Please copy out everything from the start of the rows down to and including the line that contains "point(172,443)", keeping every line unchanged.

++++ Input rows

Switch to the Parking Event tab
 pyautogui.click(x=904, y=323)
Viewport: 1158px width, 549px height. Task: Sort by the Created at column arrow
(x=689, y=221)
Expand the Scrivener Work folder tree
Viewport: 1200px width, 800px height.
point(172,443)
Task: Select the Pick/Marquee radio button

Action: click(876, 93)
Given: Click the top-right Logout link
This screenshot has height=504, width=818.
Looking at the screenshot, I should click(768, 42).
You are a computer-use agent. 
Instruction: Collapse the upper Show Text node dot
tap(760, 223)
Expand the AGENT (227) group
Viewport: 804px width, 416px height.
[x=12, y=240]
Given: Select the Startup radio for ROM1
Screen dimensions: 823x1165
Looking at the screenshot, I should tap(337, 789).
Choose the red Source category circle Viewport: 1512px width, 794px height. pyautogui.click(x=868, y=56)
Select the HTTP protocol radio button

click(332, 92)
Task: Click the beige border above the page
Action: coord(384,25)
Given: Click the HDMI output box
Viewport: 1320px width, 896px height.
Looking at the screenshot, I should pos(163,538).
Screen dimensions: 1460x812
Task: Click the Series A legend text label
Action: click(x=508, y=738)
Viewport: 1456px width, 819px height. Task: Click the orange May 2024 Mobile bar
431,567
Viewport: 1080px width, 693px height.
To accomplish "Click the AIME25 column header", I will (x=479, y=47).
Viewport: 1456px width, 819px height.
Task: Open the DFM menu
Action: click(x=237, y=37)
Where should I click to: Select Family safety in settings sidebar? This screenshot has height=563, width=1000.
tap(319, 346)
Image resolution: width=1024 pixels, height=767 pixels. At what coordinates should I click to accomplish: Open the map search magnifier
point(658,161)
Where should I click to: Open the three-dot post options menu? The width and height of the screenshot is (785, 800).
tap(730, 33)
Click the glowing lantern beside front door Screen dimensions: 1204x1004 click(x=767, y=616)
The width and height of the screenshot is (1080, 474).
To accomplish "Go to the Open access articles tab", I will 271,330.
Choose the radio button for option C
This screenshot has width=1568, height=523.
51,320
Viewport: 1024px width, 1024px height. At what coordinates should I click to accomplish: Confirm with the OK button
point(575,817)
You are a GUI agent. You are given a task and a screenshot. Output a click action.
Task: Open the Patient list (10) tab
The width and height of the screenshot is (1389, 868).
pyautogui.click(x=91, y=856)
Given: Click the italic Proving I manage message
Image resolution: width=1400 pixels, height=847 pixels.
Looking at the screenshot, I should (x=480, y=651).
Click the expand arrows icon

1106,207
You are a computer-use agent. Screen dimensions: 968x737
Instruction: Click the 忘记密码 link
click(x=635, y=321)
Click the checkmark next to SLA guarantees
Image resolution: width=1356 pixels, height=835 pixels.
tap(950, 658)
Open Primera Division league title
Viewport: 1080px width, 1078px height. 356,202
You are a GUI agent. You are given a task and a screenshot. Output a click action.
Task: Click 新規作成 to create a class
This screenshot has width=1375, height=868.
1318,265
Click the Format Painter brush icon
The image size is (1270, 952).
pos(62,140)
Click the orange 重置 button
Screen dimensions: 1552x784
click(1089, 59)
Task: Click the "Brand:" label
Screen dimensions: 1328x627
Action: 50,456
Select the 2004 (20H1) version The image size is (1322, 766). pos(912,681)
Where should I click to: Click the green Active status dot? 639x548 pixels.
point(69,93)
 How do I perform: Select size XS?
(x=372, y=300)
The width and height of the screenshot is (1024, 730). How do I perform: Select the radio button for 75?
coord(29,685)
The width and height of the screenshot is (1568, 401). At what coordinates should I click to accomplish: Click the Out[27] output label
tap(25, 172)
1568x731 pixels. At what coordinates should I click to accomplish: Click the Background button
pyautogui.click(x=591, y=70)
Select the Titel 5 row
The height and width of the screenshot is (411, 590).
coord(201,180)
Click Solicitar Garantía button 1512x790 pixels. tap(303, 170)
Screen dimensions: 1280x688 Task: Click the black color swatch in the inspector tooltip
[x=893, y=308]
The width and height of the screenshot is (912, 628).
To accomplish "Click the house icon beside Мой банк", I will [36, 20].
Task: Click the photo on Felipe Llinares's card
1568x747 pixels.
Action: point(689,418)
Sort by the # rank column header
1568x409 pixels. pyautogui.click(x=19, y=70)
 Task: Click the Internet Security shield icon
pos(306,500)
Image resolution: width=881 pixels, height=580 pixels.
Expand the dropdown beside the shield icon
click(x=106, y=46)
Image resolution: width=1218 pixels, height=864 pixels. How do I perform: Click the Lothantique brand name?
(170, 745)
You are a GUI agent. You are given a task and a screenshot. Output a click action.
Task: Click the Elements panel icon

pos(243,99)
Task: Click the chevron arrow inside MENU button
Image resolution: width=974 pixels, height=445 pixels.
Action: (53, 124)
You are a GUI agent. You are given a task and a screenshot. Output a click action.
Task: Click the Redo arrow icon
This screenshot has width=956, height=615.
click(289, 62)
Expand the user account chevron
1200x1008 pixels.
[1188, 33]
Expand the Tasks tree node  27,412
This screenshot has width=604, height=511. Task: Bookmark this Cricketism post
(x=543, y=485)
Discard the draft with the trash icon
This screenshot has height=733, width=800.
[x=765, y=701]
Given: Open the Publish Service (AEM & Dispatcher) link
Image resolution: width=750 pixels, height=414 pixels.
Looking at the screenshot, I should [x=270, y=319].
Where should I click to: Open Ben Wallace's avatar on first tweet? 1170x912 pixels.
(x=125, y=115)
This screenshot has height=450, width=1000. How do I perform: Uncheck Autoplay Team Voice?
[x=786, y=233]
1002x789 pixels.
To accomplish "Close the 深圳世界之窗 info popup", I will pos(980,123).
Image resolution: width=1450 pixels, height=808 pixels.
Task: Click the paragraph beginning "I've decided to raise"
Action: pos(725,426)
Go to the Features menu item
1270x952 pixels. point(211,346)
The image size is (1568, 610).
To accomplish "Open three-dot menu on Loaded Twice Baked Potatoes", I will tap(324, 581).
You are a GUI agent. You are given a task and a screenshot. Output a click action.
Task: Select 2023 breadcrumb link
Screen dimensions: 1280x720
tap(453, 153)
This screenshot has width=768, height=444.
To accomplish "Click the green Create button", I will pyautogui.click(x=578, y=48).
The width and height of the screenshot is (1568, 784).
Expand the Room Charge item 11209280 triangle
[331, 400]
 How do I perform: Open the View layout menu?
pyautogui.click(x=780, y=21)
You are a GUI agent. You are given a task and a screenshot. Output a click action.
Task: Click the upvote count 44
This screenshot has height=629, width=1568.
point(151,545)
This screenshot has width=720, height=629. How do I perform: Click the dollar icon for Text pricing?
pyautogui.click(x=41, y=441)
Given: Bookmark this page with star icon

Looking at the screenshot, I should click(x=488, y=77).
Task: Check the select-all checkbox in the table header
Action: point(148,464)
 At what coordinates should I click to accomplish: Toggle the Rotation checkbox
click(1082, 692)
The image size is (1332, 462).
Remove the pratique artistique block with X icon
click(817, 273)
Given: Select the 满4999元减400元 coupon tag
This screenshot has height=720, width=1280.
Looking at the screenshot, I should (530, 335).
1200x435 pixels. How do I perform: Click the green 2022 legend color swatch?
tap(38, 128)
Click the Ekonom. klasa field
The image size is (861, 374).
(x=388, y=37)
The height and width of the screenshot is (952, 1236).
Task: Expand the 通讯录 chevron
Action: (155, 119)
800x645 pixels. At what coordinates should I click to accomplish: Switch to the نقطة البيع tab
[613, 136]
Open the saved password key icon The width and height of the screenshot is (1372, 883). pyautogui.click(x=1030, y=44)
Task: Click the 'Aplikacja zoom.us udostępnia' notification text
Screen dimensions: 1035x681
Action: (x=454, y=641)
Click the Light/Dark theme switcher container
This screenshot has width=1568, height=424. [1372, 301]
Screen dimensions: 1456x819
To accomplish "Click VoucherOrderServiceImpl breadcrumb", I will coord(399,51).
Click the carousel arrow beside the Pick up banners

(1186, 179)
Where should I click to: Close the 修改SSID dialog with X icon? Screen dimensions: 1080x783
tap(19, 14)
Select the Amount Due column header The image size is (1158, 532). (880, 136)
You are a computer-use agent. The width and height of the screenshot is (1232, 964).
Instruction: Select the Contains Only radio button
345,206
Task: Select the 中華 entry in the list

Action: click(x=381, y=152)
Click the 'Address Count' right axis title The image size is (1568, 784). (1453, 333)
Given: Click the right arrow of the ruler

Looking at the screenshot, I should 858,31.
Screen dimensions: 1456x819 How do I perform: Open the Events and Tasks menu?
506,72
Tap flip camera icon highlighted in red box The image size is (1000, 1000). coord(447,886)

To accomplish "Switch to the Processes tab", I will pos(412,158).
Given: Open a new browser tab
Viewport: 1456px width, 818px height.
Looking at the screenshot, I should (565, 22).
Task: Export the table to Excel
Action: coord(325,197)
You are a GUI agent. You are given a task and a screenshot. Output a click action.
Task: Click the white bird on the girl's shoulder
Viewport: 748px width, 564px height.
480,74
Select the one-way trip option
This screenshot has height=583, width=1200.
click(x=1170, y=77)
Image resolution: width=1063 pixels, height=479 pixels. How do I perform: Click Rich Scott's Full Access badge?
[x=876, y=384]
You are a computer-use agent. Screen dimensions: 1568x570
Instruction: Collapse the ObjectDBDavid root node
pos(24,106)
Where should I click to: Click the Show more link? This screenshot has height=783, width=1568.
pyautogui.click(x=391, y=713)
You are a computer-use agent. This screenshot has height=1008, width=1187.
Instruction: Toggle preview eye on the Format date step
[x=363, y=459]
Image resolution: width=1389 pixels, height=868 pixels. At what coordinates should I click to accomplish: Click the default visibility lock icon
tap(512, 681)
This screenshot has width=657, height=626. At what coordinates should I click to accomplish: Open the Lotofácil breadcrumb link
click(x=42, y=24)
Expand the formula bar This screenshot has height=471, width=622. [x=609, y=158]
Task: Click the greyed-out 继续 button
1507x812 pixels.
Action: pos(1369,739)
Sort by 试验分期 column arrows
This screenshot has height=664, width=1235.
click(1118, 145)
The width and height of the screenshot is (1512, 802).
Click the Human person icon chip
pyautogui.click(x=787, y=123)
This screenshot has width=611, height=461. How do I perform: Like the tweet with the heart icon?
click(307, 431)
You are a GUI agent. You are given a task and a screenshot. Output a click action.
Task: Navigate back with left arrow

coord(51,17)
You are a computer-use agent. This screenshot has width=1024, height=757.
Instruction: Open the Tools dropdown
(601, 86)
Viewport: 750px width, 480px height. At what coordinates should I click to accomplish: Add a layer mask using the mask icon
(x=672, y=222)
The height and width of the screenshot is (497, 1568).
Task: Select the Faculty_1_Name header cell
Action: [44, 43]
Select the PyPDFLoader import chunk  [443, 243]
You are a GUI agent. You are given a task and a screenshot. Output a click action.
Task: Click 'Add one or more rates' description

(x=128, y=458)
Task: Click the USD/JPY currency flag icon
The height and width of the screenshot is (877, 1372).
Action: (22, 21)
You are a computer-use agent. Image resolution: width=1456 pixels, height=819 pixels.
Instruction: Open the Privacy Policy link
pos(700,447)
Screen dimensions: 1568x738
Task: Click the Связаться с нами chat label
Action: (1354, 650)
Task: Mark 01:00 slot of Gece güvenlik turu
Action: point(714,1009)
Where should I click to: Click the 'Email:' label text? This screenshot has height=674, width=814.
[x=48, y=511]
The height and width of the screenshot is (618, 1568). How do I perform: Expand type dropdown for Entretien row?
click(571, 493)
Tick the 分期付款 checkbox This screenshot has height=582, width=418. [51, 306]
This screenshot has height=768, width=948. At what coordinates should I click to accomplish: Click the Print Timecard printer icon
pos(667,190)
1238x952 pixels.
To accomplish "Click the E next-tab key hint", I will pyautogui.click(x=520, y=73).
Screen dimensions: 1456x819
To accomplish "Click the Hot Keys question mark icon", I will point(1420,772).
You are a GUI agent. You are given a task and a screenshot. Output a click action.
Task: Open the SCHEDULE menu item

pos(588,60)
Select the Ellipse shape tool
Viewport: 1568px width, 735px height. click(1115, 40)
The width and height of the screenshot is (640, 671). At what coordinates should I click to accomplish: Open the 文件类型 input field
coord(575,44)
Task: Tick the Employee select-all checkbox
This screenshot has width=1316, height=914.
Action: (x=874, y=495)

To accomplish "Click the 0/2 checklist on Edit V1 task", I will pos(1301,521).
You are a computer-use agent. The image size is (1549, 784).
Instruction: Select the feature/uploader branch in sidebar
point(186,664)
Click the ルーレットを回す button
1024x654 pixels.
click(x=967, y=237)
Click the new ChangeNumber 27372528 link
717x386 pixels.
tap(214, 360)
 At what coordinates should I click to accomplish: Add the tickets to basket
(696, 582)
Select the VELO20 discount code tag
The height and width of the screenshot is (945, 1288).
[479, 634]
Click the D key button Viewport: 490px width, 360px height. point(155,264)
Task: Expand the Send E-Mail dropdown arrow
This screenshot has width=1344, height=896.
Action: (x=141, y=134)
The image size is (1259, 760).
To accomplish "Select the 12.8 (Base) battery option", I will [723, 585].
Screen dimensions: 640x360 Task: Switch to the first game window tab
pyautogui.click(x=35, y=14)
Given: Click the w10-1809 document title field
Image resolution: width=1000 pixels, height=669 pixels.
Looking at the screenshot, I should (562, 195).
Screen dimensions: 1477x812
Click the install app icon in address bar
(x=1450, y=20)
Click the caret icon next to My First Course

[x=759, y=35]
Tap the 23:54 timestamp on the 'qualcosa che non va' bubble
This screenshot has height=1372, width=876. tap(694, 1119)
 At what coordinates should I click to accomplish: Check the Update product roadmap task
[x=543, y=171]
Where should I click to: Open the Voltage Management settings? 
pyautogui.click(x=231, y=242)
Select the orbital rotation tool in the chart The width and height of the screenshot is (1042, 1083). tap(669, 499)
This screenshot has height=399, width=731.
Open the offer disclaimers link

++++++++

● **Exercise output**:
Switch to the Parking Event tab
 pyautogui.click(x=904, y=323)
Viewport: 1158px width, 549px height. Task: Sort by the Created at column arrow
(x=689, y=221)
Expand the Scrivener Work folder tree
Viewport: 1200px width, 800px height.
point(172,443)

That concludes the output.